Google Groups no longer supports new Usenet posts or subscriptions. Historical content remains viewable.
Dismiss

Re (and a patch) : Coda git repository available

0 views
Skip to first unread message

u-m...@aetey.se

unread,
Apr 22, 2016, 3:33:34 AM4/22/16
to
On Thu, Apr 21, 2016 at 02:25:28PM -0400, Jan Harkes wrote:
> On Thu, Apr 21, 2016 at 02:16:02PM +0200, u-m...@aetey.se wrote:
> > The only problem we hit there was not with clog but with memory alignment
> > in cfs (which we then fixed).
>
> Looking forward to seeing patches related to that.

Attaching.

> > There is no http involved (it would be a large overhead without any reason).
> >
> > This data does not have to be secured against MitM, the worst which can
> > happen is disruption of communication / DOS which MitM always can achieve.
>
> Depends on what the configuration contains.

Correct.

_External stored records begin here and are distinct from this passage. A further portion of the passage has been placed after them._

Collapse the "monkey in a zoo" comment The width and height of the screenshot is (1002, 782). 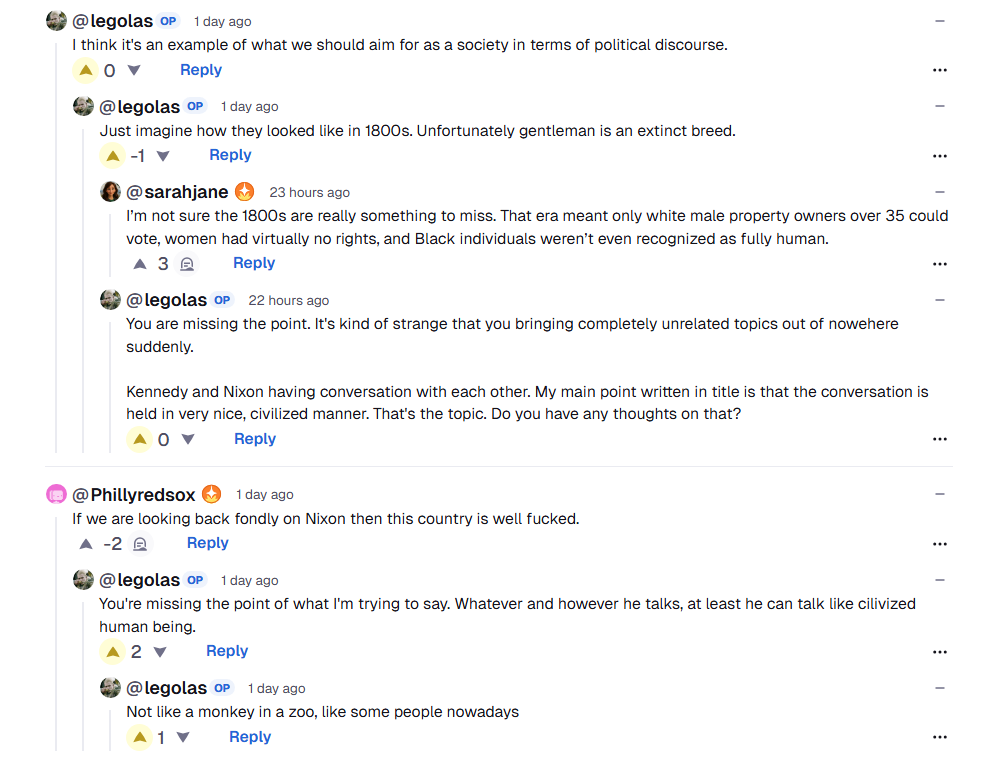tap(939, 688)
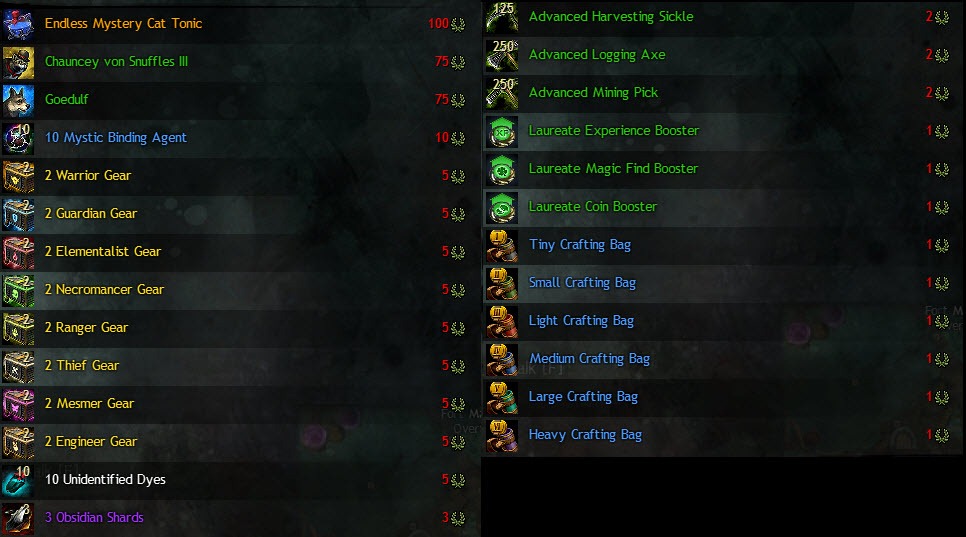Screen dimensions: 966x537
Task: Click the Goedulf wolf icon
Action: (18, 100)
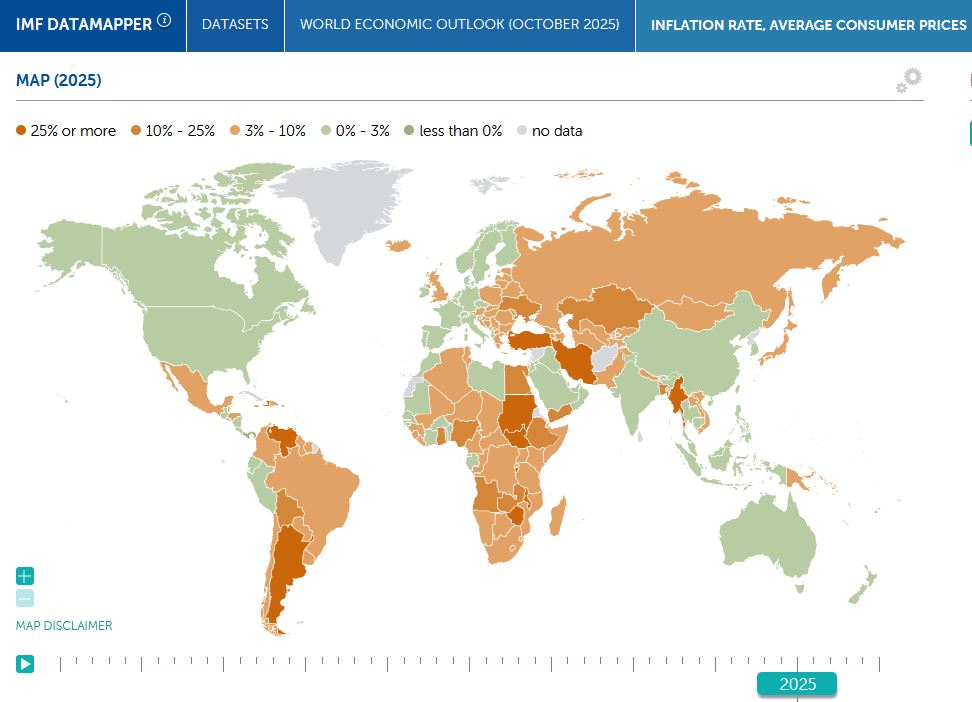This screenshot has height=702, width=972.
Task: Play the timeline animation
Action: (25, 663)
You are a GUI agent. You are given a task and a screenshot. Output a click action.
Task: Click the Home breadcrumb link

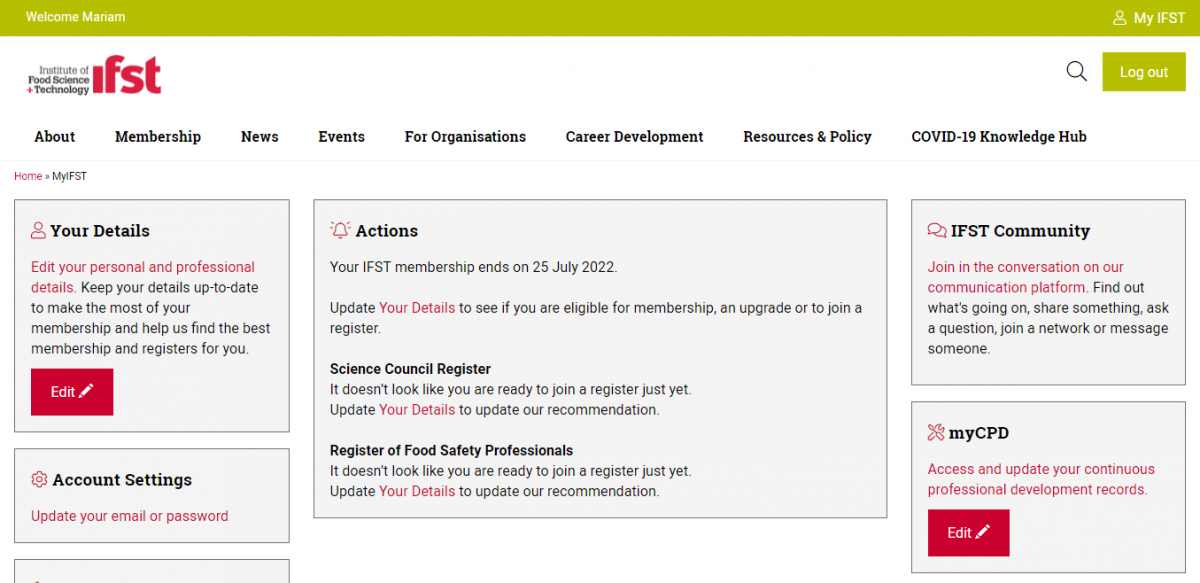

That's why we can not come to a conclusion without looking at
the actual code / specification. We can return to the subject when we
look at the corresponding patch later.

> > With ViceGetVolumeLocation() we make a similar mistake (!), we do
> > not allow for the returned string to be invalidated "properly". There
> > should have been some kind of a validity promise (say a TTL) included.
> > A possibility to change host names in a realm setup without confusing
> > the clients is a Good Thing (TM), why forbid this by design?
>
> GetVolumeLocation returns a DNS hostname, DNS records have a TTL. There
> is nothing here forbidden by design, we just don't duplicate something
> that is already there.

In your scheme there are several mappings to do:
volume/server -[1]-> dnsname -[2]-> ip

It was not about [2] but about [1] which "risks to fail to become invalidated"
when it is stale.

I understand now that you implied to reresolve volume/server->dnsname
when the client loses contact with a server.

We in our code trigger reresolution when a server becomes unreachable
(for "too long").

Then indeed no special expiration time is needed.

> It just seems like we're having the same discussions over and over

You are right, we have already presented the arguments a couple
of years ago and also commented on them, no need to duplicate.

> again, and yet it always results in to us disagreeing and you just

No, not _that_ bad. We actually agree on most things, we just put the
discussion effort into the ones where we do not :) the other ones go
unnoticed.

Think also, if I wouldn't value your comments, I wouldn't ask for them.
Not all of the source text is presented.